#### Records shown ####

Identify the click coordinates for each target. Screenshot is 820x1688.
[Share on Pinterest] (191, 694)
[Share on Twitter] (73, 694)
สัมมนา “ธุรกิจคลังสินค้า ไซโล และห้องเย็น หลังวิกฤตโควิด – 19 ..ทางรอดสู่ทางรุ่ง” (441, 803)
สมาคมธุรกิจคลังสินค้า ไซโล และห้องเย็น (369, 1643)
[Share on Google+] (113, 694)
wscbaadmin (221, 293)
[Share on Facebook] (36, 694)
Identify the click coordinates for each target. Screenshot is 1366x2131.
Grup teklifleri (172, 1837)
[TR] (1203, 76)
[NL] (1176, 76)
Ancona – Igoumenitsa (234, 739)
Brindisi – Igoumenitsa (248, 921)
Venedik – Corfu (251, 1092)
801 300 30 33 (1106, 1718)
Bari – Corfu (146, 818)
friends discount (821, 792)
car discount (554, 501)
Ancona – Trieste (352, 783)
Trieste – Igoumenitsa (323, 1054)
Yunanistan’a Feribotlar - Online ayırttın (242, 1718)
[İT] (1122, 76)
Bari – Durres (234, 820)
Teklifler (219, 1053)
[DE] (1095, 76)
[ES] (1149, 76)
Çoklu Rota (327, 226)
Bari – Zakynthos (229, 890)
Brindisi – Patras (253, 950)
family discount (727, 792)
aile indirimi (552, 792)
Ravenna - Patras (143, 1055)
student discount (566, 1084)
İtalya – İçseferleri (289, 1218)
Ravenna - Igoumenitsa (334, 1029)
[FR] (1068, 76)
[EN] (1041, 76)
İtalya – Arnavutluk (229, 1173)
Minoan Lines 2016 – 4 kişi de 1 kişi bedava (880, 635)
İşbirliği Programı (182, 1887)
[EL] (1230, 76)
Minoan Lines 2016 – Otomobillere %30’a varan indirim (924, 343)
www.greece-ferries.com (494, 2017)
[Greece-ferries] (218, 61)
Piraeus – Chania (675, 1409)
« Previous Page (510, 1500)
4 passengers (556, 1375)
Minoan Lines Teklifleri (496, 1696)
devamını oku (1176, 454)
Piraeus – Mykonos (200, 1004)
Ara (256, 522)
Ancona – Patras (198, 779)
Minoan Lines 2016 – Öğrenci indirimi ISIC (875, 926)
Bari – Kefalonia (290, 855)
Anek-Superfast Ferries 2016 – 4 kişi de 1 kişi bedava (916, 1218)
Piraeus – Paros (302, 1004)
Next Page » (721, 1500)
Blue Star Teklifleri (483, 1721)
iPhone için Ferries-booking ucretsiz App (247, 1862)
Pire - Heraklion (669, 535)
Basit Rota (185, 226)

####

▸ **Task instructions**: Every one of the records is to be copied word for word.

▸ **Written reply**:
Identify the click coordinates for each target. Screenshot is 820x1688.
[Share on Pinterest] (191, 694)
[Share on Twitter] (73, 694)
สัมมนา “ธุรกิจคลังสินค้า ไซโล และห้องเย็น หลังวิกฤตโควิด – 19 ..ทางรอดสู่ทางรุ่ง” (441, 803)
สมาคมธุรกิจคลังสินค้า ไซโล และห้องเย็น (369, 1643)
[Share on Google+] (113, 694)
wscbaadmin (221, 293)
[Share on Facebook] (36, 694)
Identify the click coordinates for each target. Screenshot is 1366x2131.
Grup teklifleri (172, 1837)
[TR] (1203, 76)
[NL] (1176, 76)
Ancona – Igoumenitsa (234, 739)
Brindisi – Igoumenitsa (248, 921)
Venedik – Corfu (251, 1092)
801 300 30 33 (1106, 1718)
Bari – Corfu (146, 818)
friends discount (821, 792)
car discount (554, 501)
Ancona – Trieste (352, 783)
Trieste – Igoumenitsa (323, 1054)
Yunanistan’a Feribotlar - Online ayırttın (242, 1718)
[İT] (1122, 76)
Bari – Durres (234, 820)
Teklifler (219, 1053)
[DE] (1095, 76)
[ES] (1149, 76)
Çoklu Rota (327, 226)
Bari – Zakynthos (229, 890)
Brindisi – Patras (253, 950)
family discount (727, 792)
aile indirimi (552, 792)
Ravenna - Patras (143, 1055)
student discount (566, 1084)
İtalya – İçseferleri (289, 1218)
Ravenna - Igoumenitsa (334, 1029)
[FR] (1068, 76)
[EN] (1041, 76)
İtalya – Arnavutluk (229, 1173)
Minoan Lines 2016 – 4 kişi de 1 kişi bedava (880, 635)
İşbirliği Programı (182, 1887)
[EL] (1230, 76)
Minoan Lines 2016 – Otomobillere %30’a varan indirim (924, 343)
www.greece-ferries.com (494, 2017)
[Greece-ferries] (218, 61)
Piraeus – Chania (675, 1409)
« Previous Page (510, 1500)
4 passengers (556, 1375)
Minoan Lines Teklifleri (496, 1696)
devamını oku (1176, 454)
Piraeus – Mykonos (200, 1004)
Ara (256, 522)
Ancona – Patras (198, 779)
Minoan Lines 2016 – Öğrenci indirimi ISIC (875, 926)
Bari – Kefalonia (290, 855)
Anek-Superfast Ferries 2016 – 4 kişi de 1 kişi bedava (916, 1218)
Piraeus – Paros (302, 1004)
Next Page » (721, 1500)
Blue Star Teklifleri (483, 1721)
iPhone için Ferries-booking ucretsiz App (247, 1862)
Pire - Heraklion (669, 535)
Basit Rota (185, 226)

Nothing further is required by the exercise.